Author: Brandon Sanderson
My Content Rating: PG-13 (Some violence and small references to sex)
It has been centuries since the fall of the ten consecrated orders known as the Knights Radiant, but their Shardblades and Shardplate remain: mystical swords and suits of armor that transform ordinary men into near-invincible warriors. Men trade kingdoms for Shardblades. Wars were fought for them, and won by them.
One such war rages on a ruined landscape called the Shattered Plains. There, Kaladin, who traded his medical apprenticeship for a spear to protect his little brother, has been reduced to slavery. In a war that makes no sense, where ten armies fight separately against a single foe, he struggles to save his men and to fathom the leaders who consider them expendable.
I am ashamed to admit that this was my first Sanderson novel (unless you count the final books of the Wheel of Time series, which I don’t). It definitely will not be my last. This book is HUGE at over 1000 pages, but it’s definitely worth it – plus I got a workout just holding it! Thanks so much to Kritika over at Snowflakes & Spider Silk for organizing a read-a-thon because I don’t know when I would have braved this book if I was on my own and I would have been completely missing out!
There is so much to this book that I don’t even know how to begin summarizing it – so I’m just going to leave it to the synopsis to do that. Suffice it to say that there is a lot going on and that it’s all fascinating!
- The worldbuilding. Sanderson is a master – he has created a complex society with its own unique rules, norms and peoples. I especially loved how Sanderson attacked gender roles and turned them upside down in some ways while keeping them familiar in others. His society also had its own set of racial prejudices that were explored (and often debunked), which I loved. Then there was the rich history and mythology of this world, which was all woven into the story so expertly – I never felt overwhelmed or overly confused (even though there were definitely some mysteries that unfolded throughout the book).
- The magical elements. This goes along with the worldbuilding, but I thought it deserved it’s own category. Like any good fantasy, there was lots of magic in the world that Sanderson created. Little sprite like creatures called spren that gathered whenever there was an abundance of a specific emotion or element (one of whom becomes an important character in the book), suits of armor that give the wearer incredible strength and speed, swords that slice through any substance as though it were butter (except flesh – which it doesn’t cut, but “deadens” instead), soulcasters that can transform objects into almost anything, magical storms that kill but can also be used for power … I could go on and on. There were so many fascinating details that I couldn’t begin to name them all!

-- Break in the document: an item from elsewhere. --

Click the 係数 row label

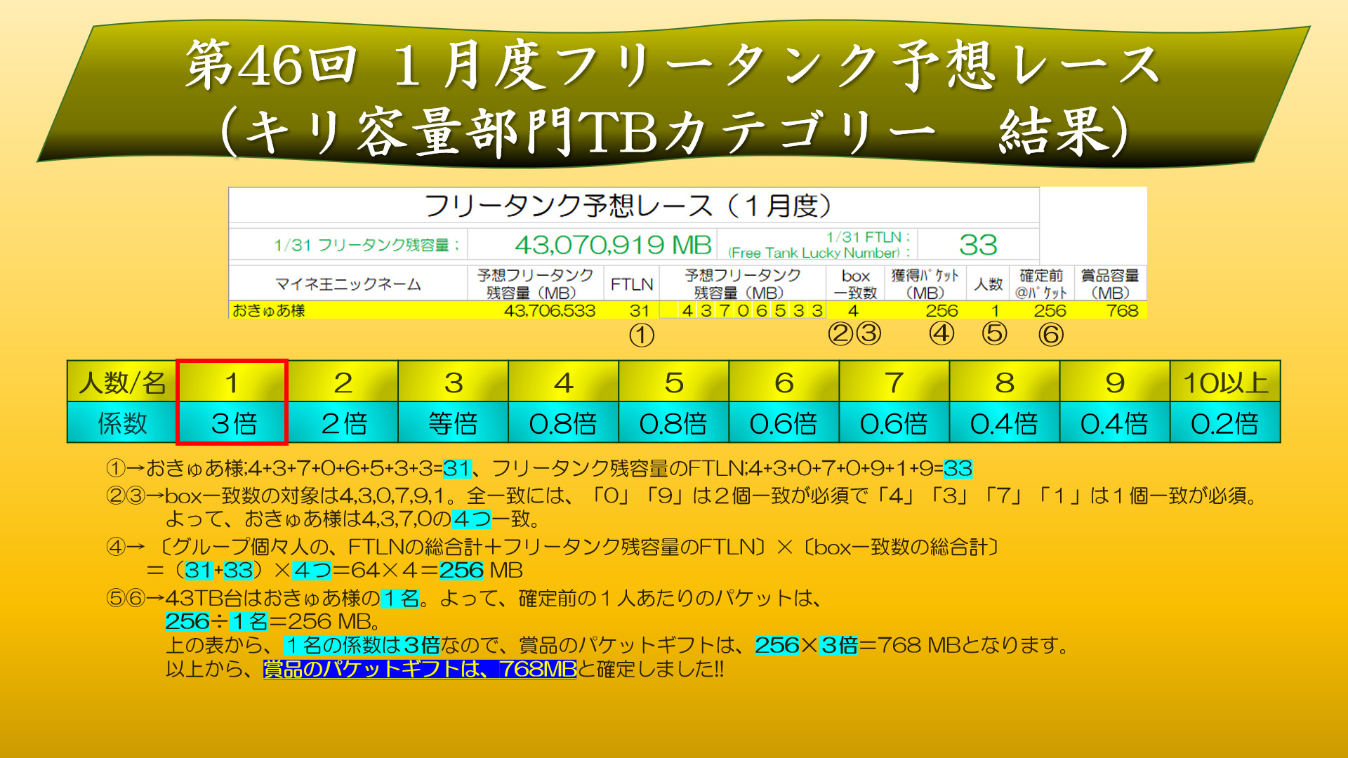coord(122,423)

- The characters. I fell in love with nearly all of the characters in this book. I was drawn in by the fact that they were all flawed in some way, but they each struggled to make their way in a world that strove to destroy them. There were quite a few characters that we got to know well. Shallan, who struggled between rescuing her family from destitution and holding on to her own dreams and to her sense of right and wrong. Dalinar, who strove to bring honor and unity to his kingdom, but struggled constantly with the fear that he was losing his mind. Kaladin was definitely my favorite character – I loved how he slowly regained his faith in humanity after it had been nearly obliterated. His journey and growth was probably greatest, and I loved every minute of it!
- The ending. Sanderson threw in quite a few huge revelations at the end of the book and I am excited to see where they lead!
- The interludes. I have to admit that I get antsy when a book moves away from the main characters and tells us a side story from a new perspective and this book was no exception. There were a few short interludes that took us away from the main action and I found myself a bit bored and ready to get back to the meat of the story (with the exception of Szeth’s interludes). This happens to me often in fantasy novels – I chalk it up to my short attention span – but at least Sanderson’s interludes were short! 🙂
I’ve heard so many good things about Brandon Sanderson’s books, but never actually read one. He seems to be one of those authors you have to have read in order to call yourself a true fantasy reader. His books sound really cool, but a book of more than 1000 pages to be the first of his I read seems a bit daunting :p.
Yes, you might want to start with Mistborn. It’s a much more manageable Sanderson novel!
I looked it up and it sounds really good! Thanks for the tip, I added it to my to read list.
Happy to help! I haven’t read Mistborn yet, but I’ve heard amazing things about it, and I have it on my bookshelf (won it), so I need to read it soon!